À propos de ses structures, la communauté française présente cependant plus d'indices de faiblesse que de réconfort. On le constate à l'occasion de l'interview accordée par Guy de Rothschild, président du Fonds social juif unifié et de l'Appel juif unifié de France, dont les propos malencontreux, dans une publication spécialisée, ne provoquent de la part des dirigeants de la communauté qu'une réaction d'évidente faiblesse.

Les problèmes financiers pèsent lourdement sur une communauté qui n'est pas réputée pour sa générosité et qui est frappée par la crise économique française. Nombre de fonctionnaires d'institutions juives sont licenciés, et certaines institutions comme le CIDIM, Centre d'information sur le Proche-Orient, ferment leurs portes, au moins partiellement, alors que l'aide sociale, notamment aux personnes âgées, est fortement diminuée.

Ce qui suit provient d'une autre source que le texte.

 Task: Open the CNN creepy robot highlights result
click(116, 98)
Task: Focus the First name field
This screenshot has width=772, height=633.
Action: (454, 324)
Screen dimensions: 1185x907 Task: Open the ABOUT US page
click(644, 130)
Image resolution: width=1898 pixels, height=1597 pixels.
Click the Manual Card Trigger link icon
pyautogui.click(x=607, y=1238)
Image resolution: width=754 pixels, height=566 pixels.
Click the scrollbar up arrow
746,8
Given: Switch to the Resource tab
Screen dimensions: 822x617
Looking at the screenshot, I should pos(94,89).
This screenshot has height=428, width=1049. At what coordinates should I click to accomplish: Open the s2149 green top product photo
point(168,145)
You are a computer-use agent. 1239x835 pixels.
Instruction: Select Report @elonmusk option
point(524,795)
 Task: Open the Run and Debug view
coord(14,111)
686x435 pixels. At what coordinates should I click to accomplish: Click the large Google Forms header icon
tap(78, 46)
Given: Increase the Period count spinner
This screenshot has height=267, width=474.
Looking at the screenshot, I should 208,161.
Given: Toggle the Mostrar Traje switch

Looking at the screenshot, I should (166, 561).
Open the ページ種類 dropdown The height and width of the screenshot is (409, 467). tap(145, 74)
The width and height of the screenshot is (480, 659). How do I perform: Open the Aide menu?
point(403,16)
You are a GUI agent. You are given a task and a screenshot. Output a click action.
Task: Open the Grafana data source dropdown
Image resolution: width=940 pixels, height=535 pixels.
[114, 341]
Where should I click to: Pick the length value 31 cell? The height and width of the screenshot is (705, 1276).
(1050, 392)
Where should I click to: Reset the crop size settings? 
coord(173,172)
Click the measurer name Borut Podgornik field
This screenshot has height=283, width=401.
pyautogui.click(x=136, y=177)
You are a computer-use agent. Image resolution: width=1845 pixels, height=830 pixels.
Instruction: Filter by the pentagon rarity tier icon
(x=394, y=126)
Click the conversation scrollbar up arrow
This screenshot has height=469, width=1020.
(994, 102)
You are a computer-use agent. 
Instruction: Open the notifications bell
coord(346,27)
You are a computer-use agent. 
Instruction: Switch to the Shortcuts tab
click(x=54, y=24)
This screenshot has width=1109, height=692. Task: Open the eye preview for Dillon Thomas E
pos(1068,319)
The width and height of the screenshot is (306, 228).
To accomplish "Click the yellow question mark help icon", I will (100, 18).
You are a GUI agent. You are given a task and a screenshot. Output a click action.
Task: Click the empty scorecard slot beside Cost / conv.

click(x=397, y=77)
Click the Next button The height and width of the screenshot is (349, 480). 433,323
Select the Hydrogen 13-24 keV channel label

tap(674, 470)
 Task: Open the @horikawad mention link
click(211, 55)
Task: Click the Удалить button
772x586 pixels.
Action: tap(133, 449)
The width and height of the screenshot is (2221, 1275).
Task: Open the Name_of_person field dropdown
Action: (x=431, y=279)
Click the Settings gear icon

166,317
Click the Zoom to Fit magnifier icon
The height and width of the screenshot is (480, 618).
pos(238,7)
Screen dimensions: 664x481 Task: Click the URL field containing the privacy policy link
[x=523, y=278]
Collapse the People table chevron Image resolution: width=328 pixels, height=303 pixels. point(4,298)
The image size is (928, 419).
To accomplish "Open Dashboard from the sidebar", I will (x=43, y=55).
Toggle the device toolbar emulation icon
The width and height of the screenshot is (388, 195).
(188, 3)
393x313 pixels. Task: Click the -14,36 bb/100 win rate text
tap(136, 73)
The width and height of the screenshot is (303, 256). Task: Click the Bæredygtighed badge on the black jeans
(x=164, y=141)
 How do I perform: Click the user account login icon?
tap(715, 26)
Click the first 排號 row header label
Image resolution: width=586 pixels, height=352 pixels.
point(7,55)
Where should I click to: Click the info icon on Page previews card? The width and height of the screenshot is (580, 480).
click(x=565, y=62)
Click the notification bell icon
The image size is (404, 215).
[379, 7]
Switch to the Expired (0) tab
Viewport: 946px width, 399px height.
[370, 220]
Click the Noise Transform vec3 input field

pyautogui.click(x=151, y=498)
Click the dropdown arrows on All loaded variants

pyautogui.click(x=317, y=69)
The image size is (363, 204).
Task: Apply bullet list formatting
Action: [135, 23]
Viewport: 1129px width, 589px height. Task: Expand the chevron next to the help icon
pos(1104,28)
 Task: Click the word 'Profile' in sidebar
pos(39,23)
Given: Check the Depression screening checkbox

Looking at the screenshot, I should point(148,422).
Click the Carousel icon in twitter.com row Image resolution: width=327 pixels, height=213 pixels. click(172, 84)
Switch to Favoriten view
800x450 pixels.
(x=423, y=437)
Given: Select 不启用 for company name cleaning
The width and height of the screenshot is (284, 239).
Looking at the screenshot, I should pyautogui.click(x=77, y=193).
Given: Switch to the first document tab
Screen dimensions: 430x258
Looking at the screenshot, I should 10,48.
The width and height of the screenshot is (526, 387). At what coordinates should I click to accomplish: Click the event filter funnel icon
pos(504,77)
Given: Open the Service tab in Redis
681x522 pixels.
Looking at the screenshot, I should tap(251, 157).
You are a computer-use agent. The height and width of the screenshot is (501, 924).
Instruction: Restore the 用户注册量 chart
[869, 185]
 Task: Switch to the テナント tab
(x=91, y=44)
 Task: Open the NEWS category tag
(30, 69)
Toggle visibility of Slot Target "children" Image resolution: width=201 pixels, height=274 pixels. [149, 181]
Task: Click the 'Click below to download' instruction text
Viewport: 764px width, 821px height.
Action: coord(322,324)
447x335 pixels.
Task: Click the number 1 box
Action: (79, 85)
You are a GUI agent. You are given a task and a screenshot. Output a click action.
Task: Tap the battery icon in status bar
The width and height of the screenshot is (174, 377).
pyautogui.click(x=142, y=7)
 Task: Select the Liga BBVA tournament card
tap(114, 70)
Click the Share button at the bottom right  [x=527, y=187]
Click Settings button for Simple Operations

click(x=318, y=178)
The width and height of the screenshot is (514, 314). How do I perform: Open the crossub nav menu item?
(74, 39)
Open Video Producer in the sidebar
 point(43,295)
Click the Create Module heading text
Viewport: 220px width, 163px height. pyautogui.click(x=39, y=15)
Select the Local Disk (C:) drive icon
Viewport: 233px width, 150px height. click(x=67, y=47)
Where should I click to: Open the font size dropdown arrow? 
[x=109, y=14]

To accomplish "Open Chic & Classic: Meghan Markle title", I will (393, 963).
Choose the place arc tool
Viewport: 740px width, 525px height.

Une communauté de 300 000 âmes

Le grand rabbin Meir Jaïs ayant décidé de faire valoir ses droits à la retraite comme grand rabbin de Paris, se pose le problème fondamental de la direction spirituelle d'une communauté forte de quelque 300 000 âmes. Les structures consistoriales actuelles ne sont plus adaptées à la composition et aux problèmes de la plus grande communauté juive de France (le consistoire de Paris étend également son autorité à la banlieue). Le grand rabbin de France doit se retirer dans les années sinon dans les mois à venir ; la question est posée de savoir si les postes de grand rabbin de Paris et de grand rabbin de France ne devraient pas être confondus. Le grand rabbinat de Paris ou de France pourrait être réparti entre plusieurs personnes, qui auraient la charge effective d'animer une communauté au potentiel extraordinaire. Un directoire, qui serait composé de différents grands rabbins régionaux et de personnalités marquantes parmi les rabbins français, permutables entre eux, pourrait donner l'impulsion nécessaire, tout en évitant les dépenses inhérentes à la nomination de plusieurs grands rabbins s'ils étaient à la charge exclusive du consistoire de Paris. Cette solution éviterait aussi les inconvénients de nominations qui immobilisent un même poste jusqu'à la retraite du titulaire. Rien n'indique cependant que les dirigeants consistoriaux soient prêts à bouleverser les structures communautaires actuelles qui datent de ... Napoléon Ier.

Points positifs

Les institutions de la communauté continuent cependant sur leur lancée. La participation électorale pour le renouvellement d'une partie du Conseil national du FSJU est considérée par ses responsables comme encourageante, avec 7 821 suffrages exprimés sur 34 396 inscrits.